I nearly lost it. It was a good thing that we rotated right after that, because I don't think I could have kept the laughter in for much longer.

As bad as Mischa is, I am going to miss that kid.

I'm going to miss Kirill, who can't ever stop talking, and always wants to tell me everything (even though I have no idea what he's saying), and has that huge, bright, ear-to-ear smile. He always speaks so earnestly, and always waves to us when we leave, or shouts "HELLO! HELLO!" when he sees us coming. I'm even going to miss how he always tries to explain his way out of trouble, when it's obvious that he's the one that hit that kid or stole that marker. It's also made me glad that I don't speak Russian.

I'm going to miss Sonya, who always comes to class with a new stuffed animal (which she proudly shows off to us at opening) and is the most princess-like little girl I have ever met. And she knows it. Long, gorgeous hair, bright green eyes, and that exasperating penchant for refusing to do something while giving me that sweet, oh-so-pretty smile.

I'm going to miss Vova, and the strange little world he always seems to be living in. Sometimes paying attention, but mostly staring off into space, making loud explosion noises, or wandering around the room, off in his own amazing, explosion-filled story. When he speaks in Russian, he puts such quirky expression into his speech that I genuinely wonder what on earth he's saying - mostly because I have a feeling that it's something incredibly interesting....or hilarious.

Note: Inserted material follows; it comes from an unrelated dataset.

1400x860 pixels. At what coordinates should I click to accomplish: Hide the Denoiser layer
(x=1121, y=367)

I'm also going to miss Dasha, for being the sweet little angel that she is. She always speaks in class, always tries to help keep the other kids in line, always does the right thing. Her large brown eyes shine and sparkle all the time, and she is one of the most kind-hearted little girls I've ever met.

I'm going to miss Velizar, for his garbled way of speaking, and his cute little boy mullet, and his absolute OBSESSION with dinosaurs. Seriously, other little boys only wish they could be this devoted. He always brings a new dinosaur toy to class, always wears dinosaur clothes, and always notices whenever we have dinosaurs in our lesson - even when it's just a tiny little picture in a newspaper someone is reading in a scene in a picture book.

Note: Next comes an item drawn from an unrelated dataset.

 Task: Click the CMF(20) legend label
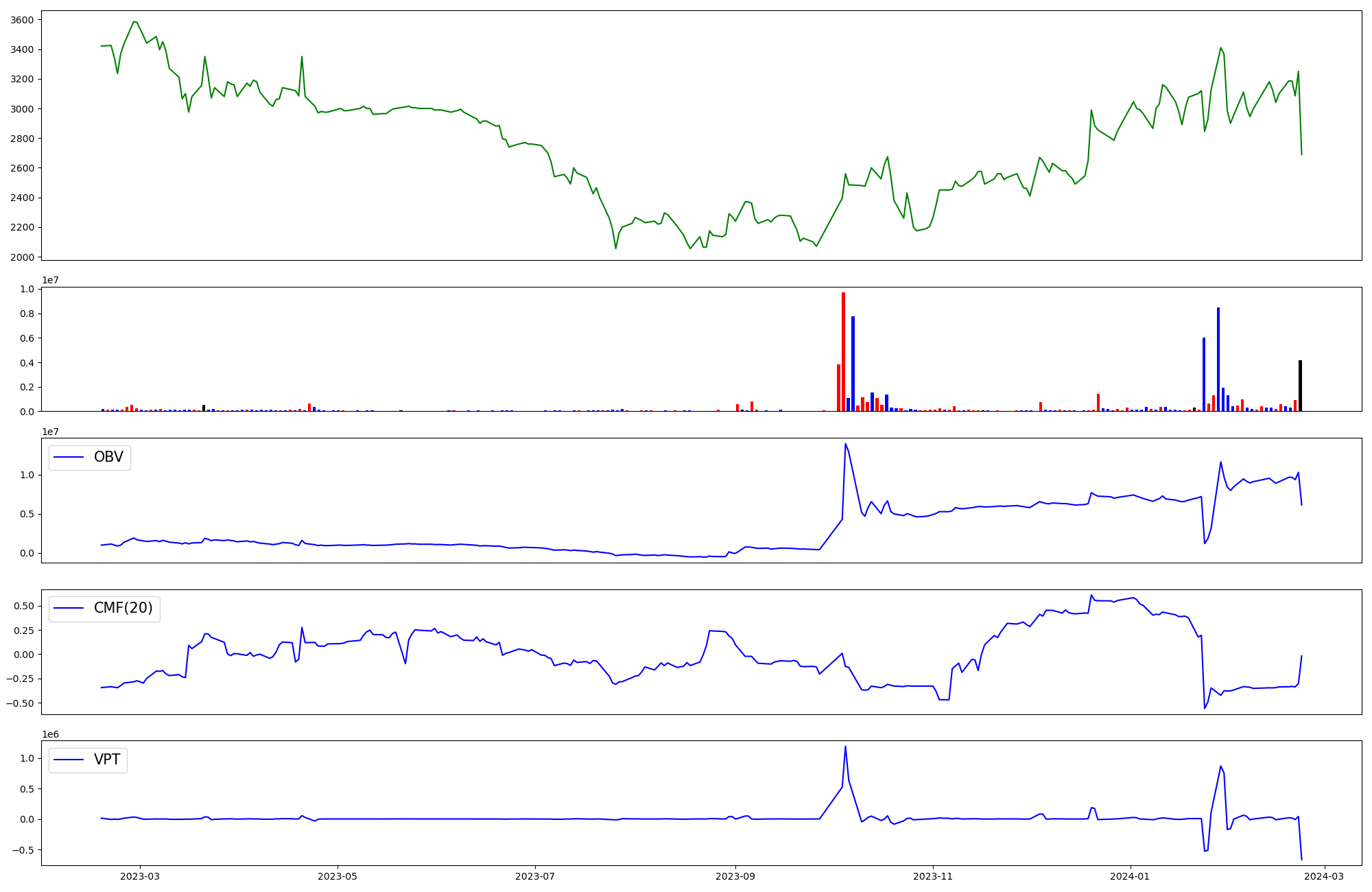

I'm going to miss Polina, for her bright, chubby little face, and the way she sulks so melodramatically. I love making her laugh, and seeing her bright smile.

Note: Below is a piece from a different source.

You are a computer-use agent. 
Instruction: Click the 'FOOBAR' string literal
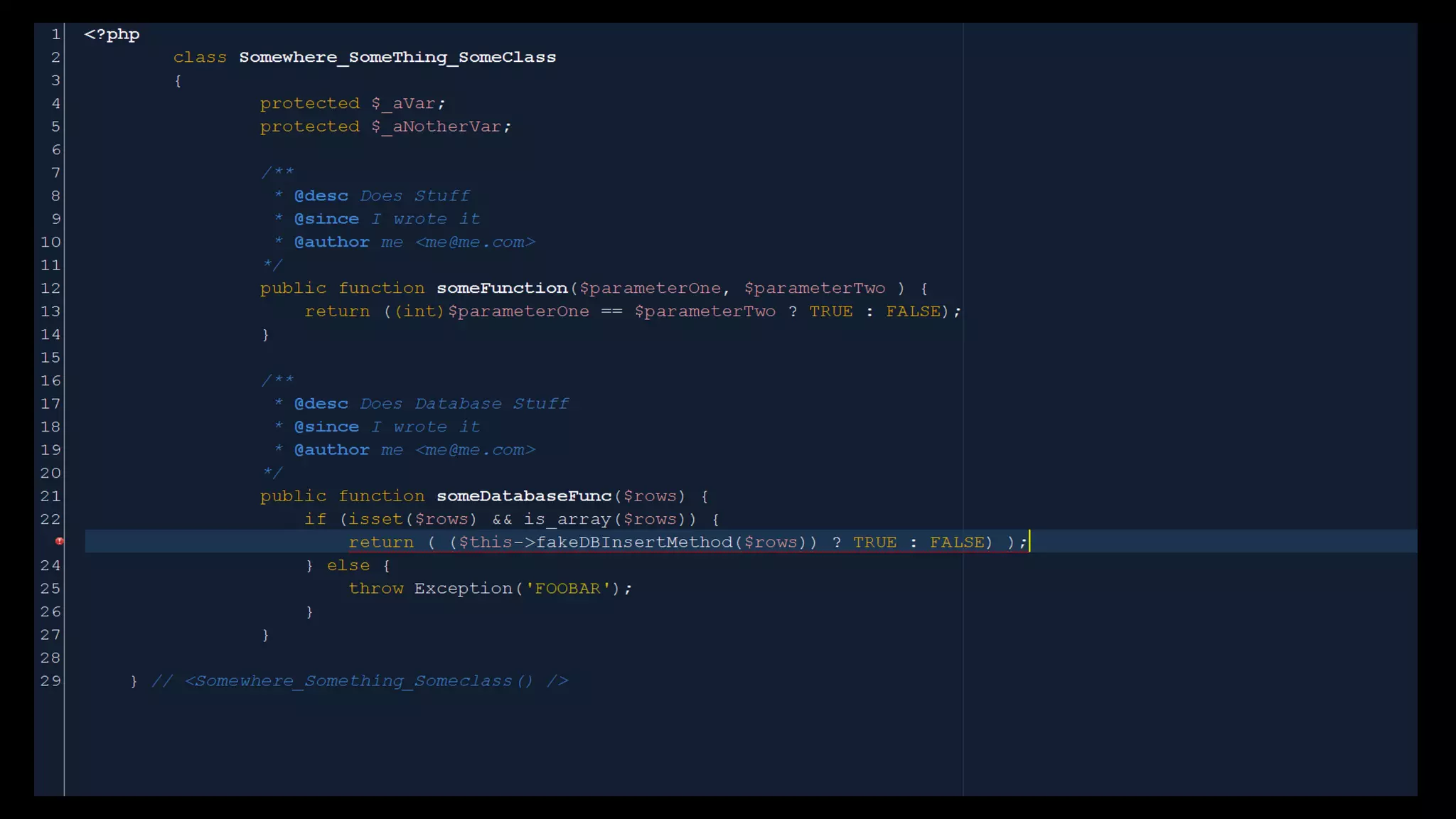(x=567, y=589)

I'm going to miss Gardei, and his fast-paced way of talking (both in Russian and in English), and the way he says, "Please sit down!" and "Fold your arms!" whenever he wants me to calm down or leave him alone. I'm even going to miss the way he just randomly tries to grab things from my lesson - no matter how many times we explain the rules to him, both in English and in Russian (with help from the teachers), he just keeps doing it. It's like it's an impulse - he just can't help it. The little kleptomaniac.

Heck, I'm even going to miss Nikita - big, burly, blonde-haired, brown-eyed little boy with the need to hit and kick just about everything, and make mocking garble-garble noises when we're trying to get him to repeat. Yes, even you. Because you know what? I know you're a fun kid. I've played ball with you - you like copying me when I make fancy tosses. I remember our first day, how Nikita was the last kid to be picked up, and he was so shy and quiet, and I had no idea what to do with him. So I just took out a ball and tossed it. A few minutes later, he was happy and smiling, having so much fun just throwing a ball back and forth. I had a ton of fun myself.

So, I'll remember the bad stuff, certainly - but at least by the time I get back home, it will be funny, and I'll have all sorts of stories to tell my family. But I'll also have good things to remember, and talk about.

I'm glad I didn't flake out and go home early. Because this, as frustrating as it has been, was worth it.